Takeaway: To show a nexus between objective indicia and the claimed invention, Patent Owner must provide more than a generalized description of the system or technique that is allegedly encompassed by the claims.

In its Final Written Decision, the Board held that Petitioner demonstrated by a preponderance of the evidence that all of the challenged claims, claims 1-12, of the ’535 patent are unpatentable. The ’535 patent generally “relates to techniques employing medical devices for spinal surgery.”
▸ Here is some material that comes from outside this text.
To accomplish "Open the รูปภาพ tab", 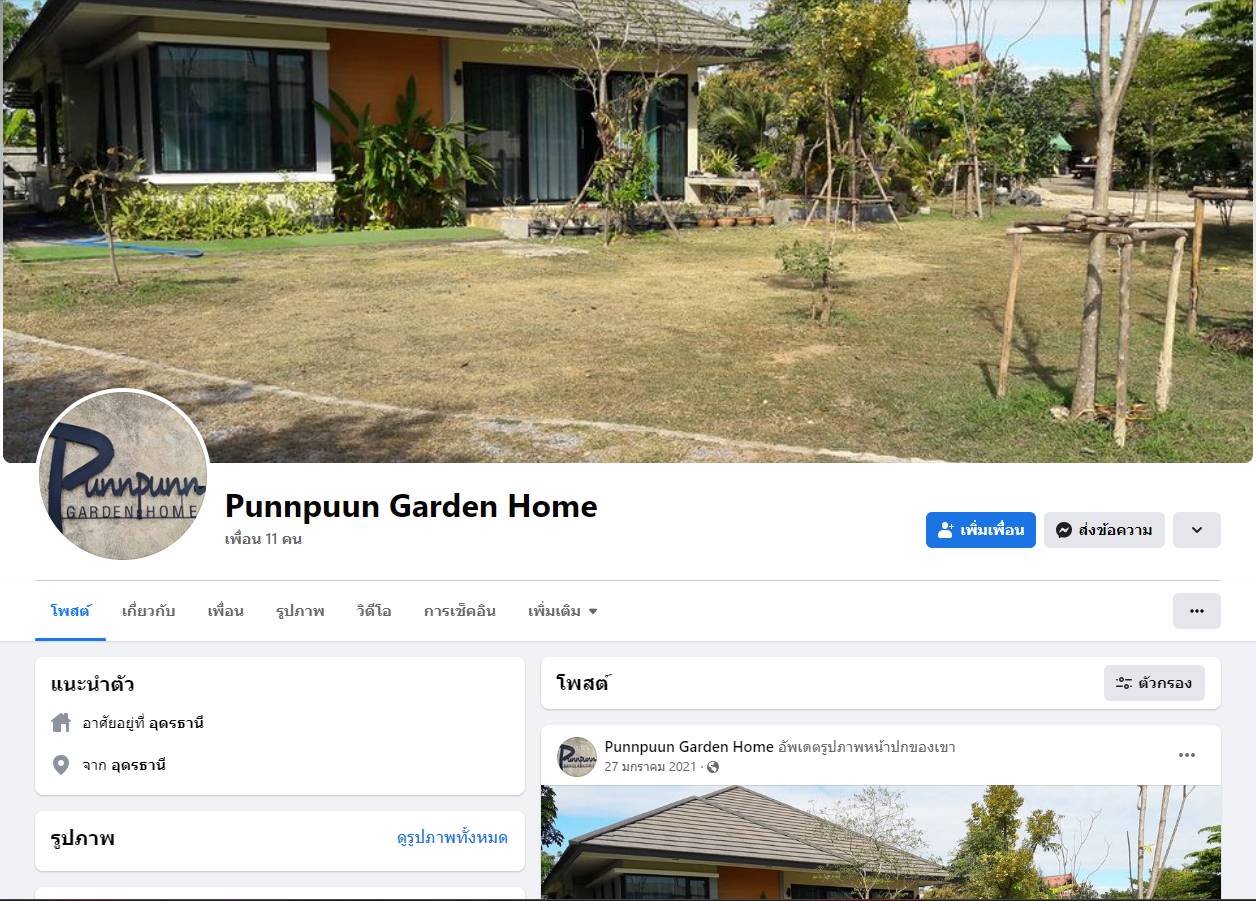I will 300,611.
Addressing claim construction, the Board had construed two claim terms in its Decision on Institution, and neither party disputed the constructions in the PO Response or Reply. Accordingly, the Board maintained the same constructions for the Final Written Decision.

Also, in the Decision to Institute, the Board determined that the challenged claims of the ’535 patent are not entitled to the benefit of the ’424 provisional’s filing date. Patent Owner did not dispute this determination, and the Board maintained this position for the Final Written Decision.
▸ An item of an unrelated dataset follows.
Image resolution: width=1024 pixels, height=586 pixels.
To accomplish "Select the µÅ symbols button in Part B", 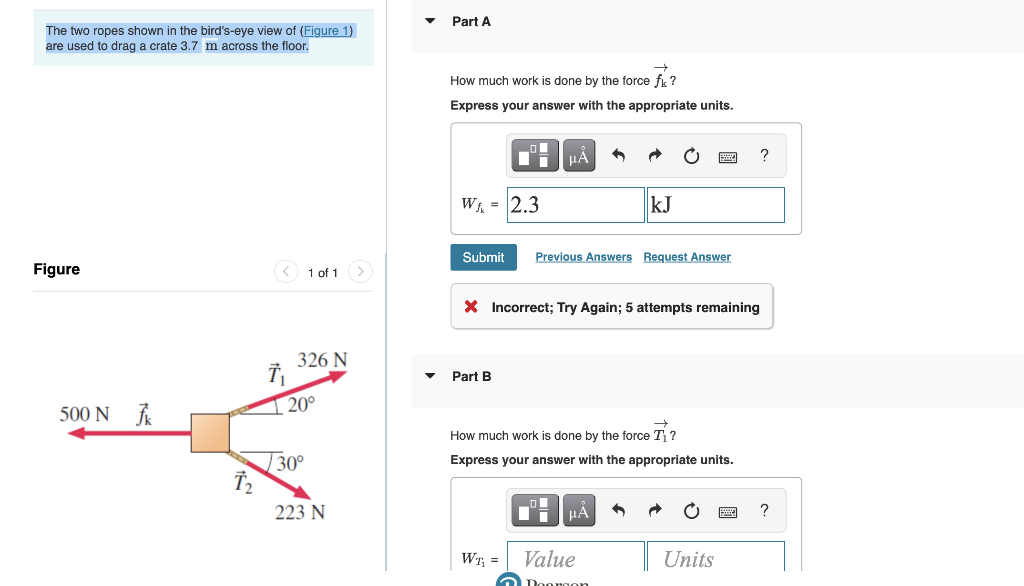I will (x=579, y=510).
Petitioner moved to exclude certain exhibits. Petitioner argued that one set of exhibits were irrelevant, as they were not cited to by Patent Owner. The Board dismissed this portion of the motion as moot, because neither the parties nor the Board relied on those exhibits. Petitioner further argued that another set of exhibits should be excluded as hearsay. The Board agreed with Patent Owner that they were offered for non-hearsay purposes (showing declarants’ states of mind), and thus the motion was denied with respect to those exhibits. Petitioner further argued that yet another set of exhibits should be excluded as hearsay. Again the Board agreed with Patent Owner that they were offered for non-hearsay purposes (showing industry praise and the states of minds of the declarants). The Board also agreed with Patent Owner that whether the authors of those exhibits are skilled artisans goes to the weight of the evidence, not its admissibility. Thus, the Board denied the motion with respect to these exhibits as well.

Turning to the prior art, the Board addressed each of the obviousness grounds of unpatentability. First, the Board addressed disputes over the level of ordinary skill in the art. Petitioner contends that a POSITA would have knowledge of both neurophysiology and spine surgery, and that Patent Owner’s declarants are merely spine surgeons without expertise in neurophysiology. Patent Owner argued that a POSITA would have been a spine surgeon, and that Petitioner’s declarant has expertise in neuromonitoring, but not spine surgery. The Board agreed with Petitioner on the level of ordinary skill in the art, and considered the respective expertise of each declarant in weighing their testimony.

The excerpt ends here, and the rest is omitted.